══ Text block

Do this mean that the original Jens Duttke StrLen ( the First one that Hutch like ) is the fastest or darn close on a plain 386 - P200..... if i was only using strings between the size of 128 - 1000 bytes. Thats all i will EVER need...

Also where do you get a string speed tester from...
Posted on 2002-03-11 21:59:37 by cmax
Somebody write the fastest for 0-127 characters without the use
of MMX or any >plain586(or 486 ;)) opcodes that doesn't have to
read past the end of the actual string... :)
Posted on 2002-03-11 22:05:07 by f0dder
Ok We need to make a chart for future notice :-)

Fastest Code for Strings 0 - 80 bytes
Fastest Code for Strings 80 - 160 bytes
Fastest Code for Strings 160 - 1000 bytes
Fastest Code for Strings 1000 - 9000 bytes
Fastest Code for Strings 9000 - 100k+ bytes

I guess this may be a stupid questions but can you do somethng like this?

use one string scan technique up to 80 bytes then another one up to 160 bytes then switch to another one if it's over 1000 bytes and so on?

sorta like

cmp ecx, 160
ja SwitchStringScanTechnique

Sliver
Posted on 2002-03-12 00:38:16 by Sliver
hi!

For sure, that would be possible ... but i don't want to flood the server with thousands of chars. :grin:

I got an better idea ... I simply attach my test program, so everybody can use the same test on his computer.
The program will generate a file called table.txt in the program directory.
This file can be easily imported in MS Excel, and used to make charts from it, or compare the data directly.
It will take some seconds/minutes (depends on your computers speed). You should not run any other time-intensive processes in background and you should not move the mouse while it runs.
After the program is done it will show a messagebox "Done !" ... while running it does not show anything.
The program will test a stringlength from 5 to 6004 bytes. I don't think that the result will be another with more than 6000 bytes.

Your computer need to support a high-resolution timer.

Cu, Jens Duttke
----
http://www.emucheater.com
http://cyberpad.psxemu.com
Posted on 2002-03-12 02:02:14 by Jens Duttke

Somebody write the fastest for 0-127 characters without the use
of MMX or any >plain586(or 486 ;)) opcodes that doesn't have to
read past the end of the actual string... :)



Yeah, wouldn't it be possible to generate some kind of memory fault if you try to read 1-3 more bytes than you've alloc'ed?
Posted on 2002-03-12 03:18:29 by iblis
hi!

A friend tested the algorithms on his Athlon 1.4 GHz, 256 MB DDR-RAM.

And the result is this :

160 Byte String :

1. Jens (MMX)
2. bitRAKE (MMX)
3. Agner Fog
4. buliaNaza & eko / The Svin (MMX) / Jens
5. BScan 2
6. BScan
7. lstrlen
8. iblis

6000 Byte String :

1. Jens (MMX)
2. The Svin (MMX)
3. bitRAKE (MMX)
4. Agner Fog
5. Jens
6. buliaNaza & eko
7. BScan 2
8. BScan
9. lstrlen
10. iblis

Seems like fast code on the P2/P3 is also fast on the Athlon ... there aren't much differences in the result.

════
══ Stored data

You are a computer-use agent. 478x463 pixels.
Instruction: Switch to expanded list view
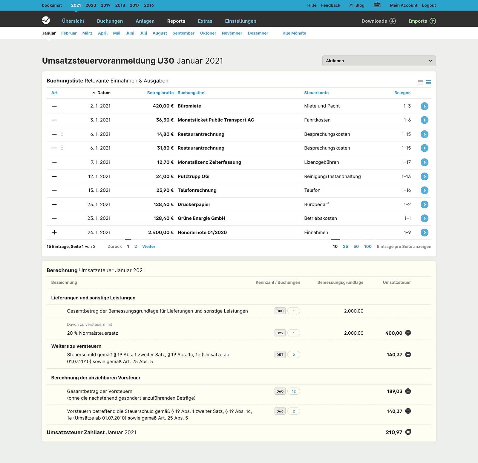tap(428, 82)
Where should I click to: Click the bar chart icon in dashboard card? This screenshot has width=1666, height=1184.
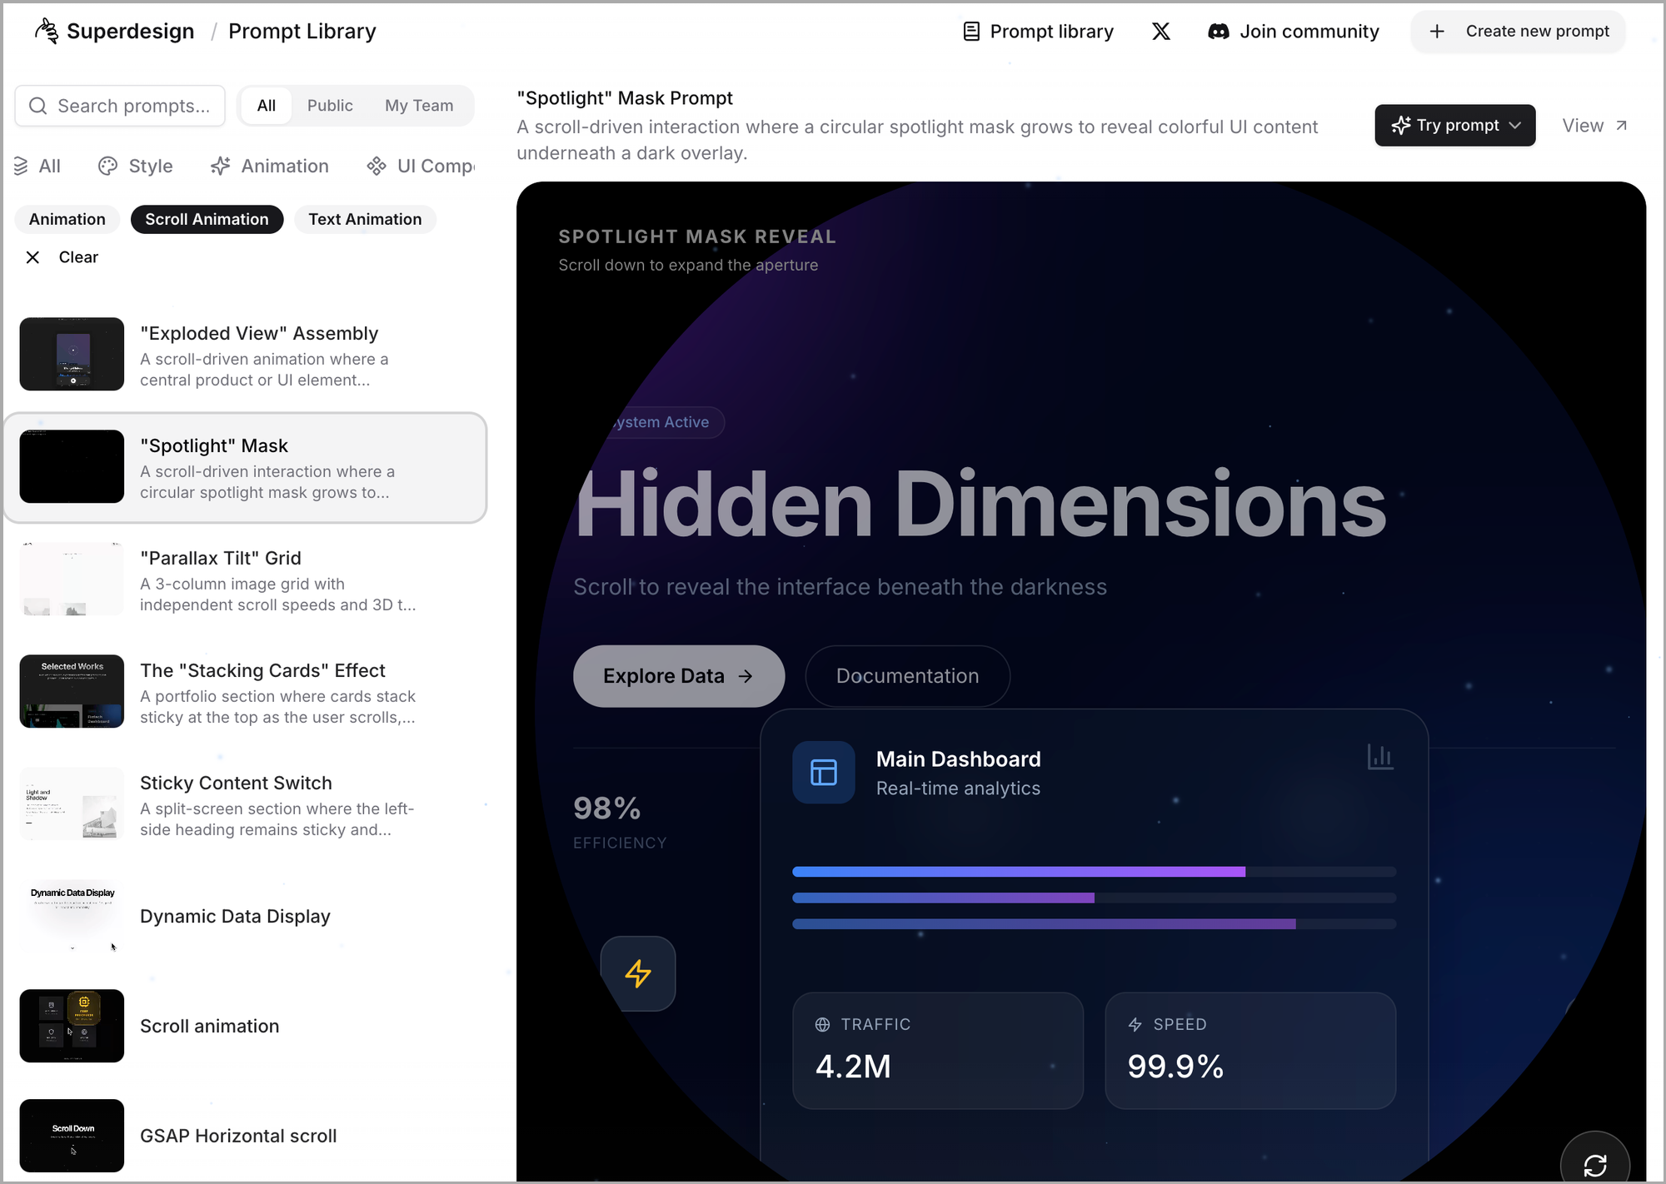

════

### Aim 1
Sum up the string-length thread in two sentences.
### Aim 2
Retype everything in the string-length thread from "I got an better" down to "while it runs.".

### Worked answer 1
Forum members discuss which string-length routine is fastest for different string sizes, and one asks whether a routine could switch scanning techniques depending on the length. Jens Duttke attaches a test program that checks lengths from 5 to 6004 bytes and writes its results to table.txt, and a friend's Athlon run ranks Jens's MMX version first for both 160-byte and 6000-byte strings.

### Worked answer 2
I got an better idea ... I simply attach my test program, so everybody can use the same test on his computer.
The program will generate a file called table.txt in the program directory.
This file can be easily imported in MS Excel, and used to make charts from it, or compare the data directly.
It will take some seconds/minutes (depends on your computers speed). You should not run any other time-intensive processes in background and you should not move the mouse while it runs.